A Year: Day to Day Men: 29th of November, Solar Year 2018
November 29, 1895 was the birthdate of choreographer Busby Berkeley.
Born William Berkeley Enos in California, Busby Burkeley, enlisted for service in the military during World War I. He oversaw military drills for both the American and French forces, an experience which would give him inspiration in later years. Taking advantage of his mother’s theatrical connections, Burkeley became an entertainment officer, directing and producing plays for the American troops in postwar Germany.
Taking the name of Busby Berkeley, he turned to the stage after the war, finding his forte was directing musicals. In 1927, Berkeley choreographed the Rogers and Hart musical “A Connecticut Yankee”, which was a tremendous success, making him one of Broadway’s most-coveted choreographers. Following that success, he choreographed, directed, and produced the 1929 musical “The Street Singer”.
Success brought Busby Berkeley to the attention of Hollywood. Samuel Goldwyn had him work on comedian Eddie Cantor’s film “Whoopee”, previously a production on Broadway by Flo Ziegfeld. Berkeley choreographed and directed the dance numbers in the film. He late worked on the Bert Lahr musical “Flying High” and the 1932 “Night World” with its night club scenes.
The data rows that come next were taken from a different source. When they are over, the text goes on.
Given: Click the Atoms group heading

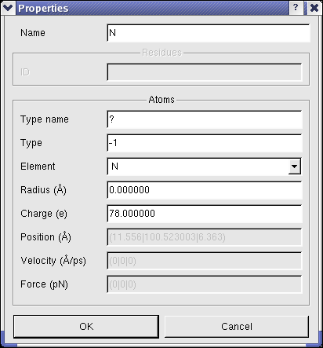Looking at the screenshot, I should coord(162,100).
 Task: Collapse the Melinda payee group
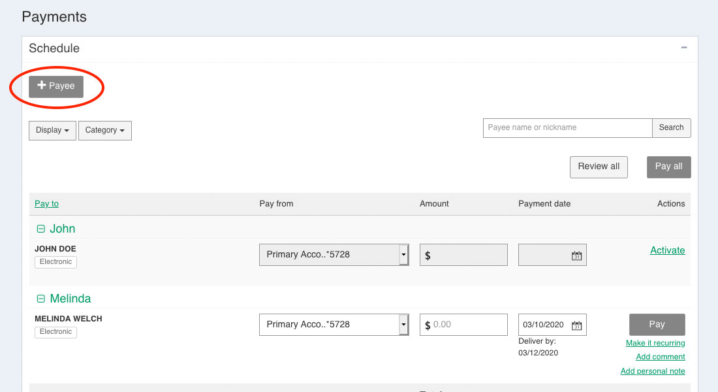40,299
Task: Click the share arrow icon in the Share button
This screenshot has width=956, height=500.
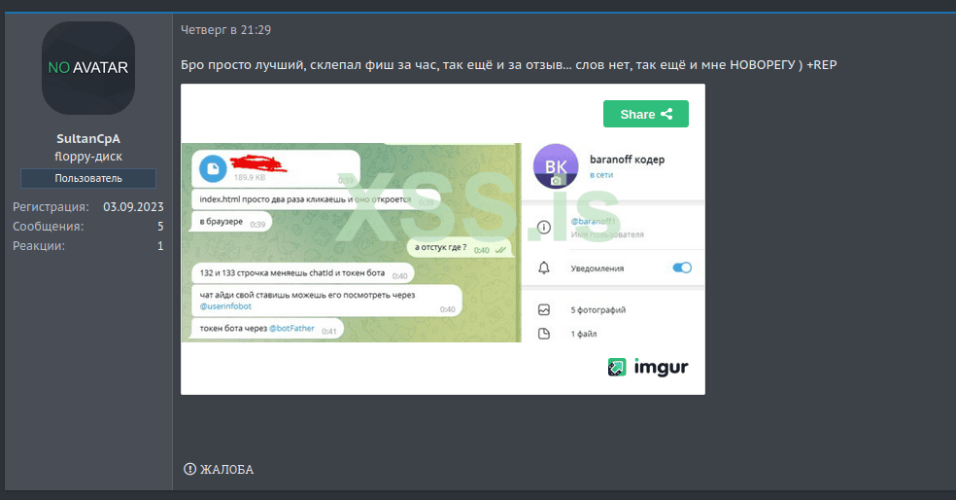Action: (666, 114)
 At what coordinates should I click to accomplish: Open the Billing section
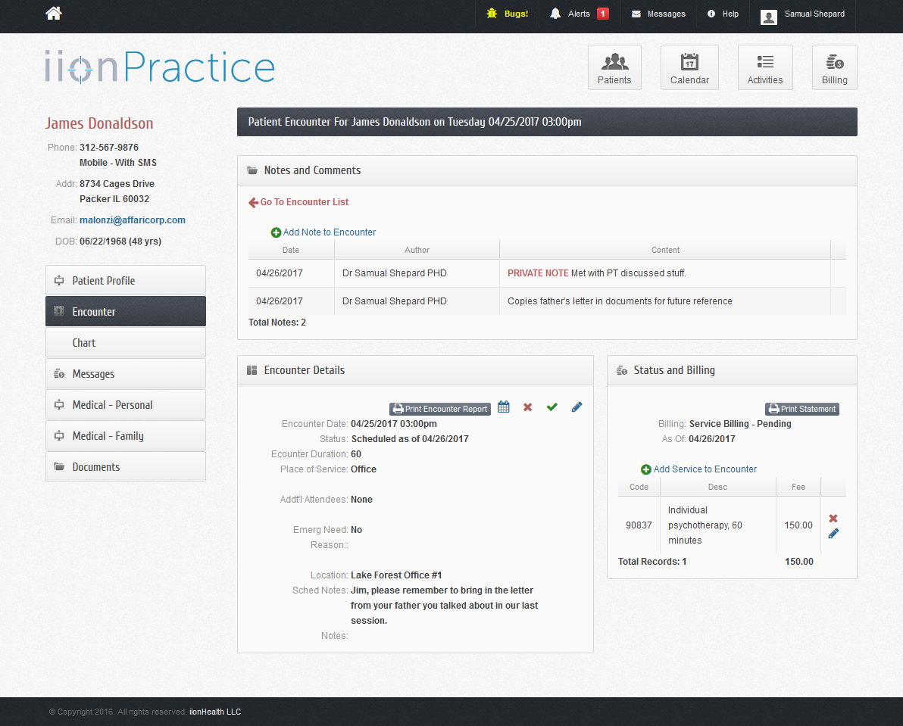tap(834, 68)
Busby Berkeley decided to move to the Warner Brothers Studio; this is where his most famous work was done. In 1933, he staged the dances for three musicals now regarded as classics: “Gold Diggers of 1933”, “42nd Street”, and “Footlight Parade”. All three films were backstage stories, concerned with the production of a Broadway show. The musical numbers Berkeley created were a opulent fantasy universe, using camera angles and movements that produced views unable to be seen by a sitting audience. Placing his camera directly above the action, he often showed his ensemble of performers moving in precise geometric formations.
In 1935, Warner Brothers made Busby Berkeley a full-fledged director, He produced one of his best works, “Gold Diggers of 1935”, an account of the events at a summer resort showcasing the musical number “Lullaby of Broadway” sung by Wini Shaw. This song won an Academy Award in 1936 and Berkeley was nominated for an Oscar for best dance director. He won his second Oscar for his work of choreography in “Gold diggers of 1937”.
Beginning in the 1960s, Berkeley’s films enjoyed a nostalgic revival, with both critics and film lovers showing renewed interest in his work. He himself returned briefly to Broadway in 1970 to supervise a production of “No No Nanette” with Ruby Keelre, the star of his three great 1933 films.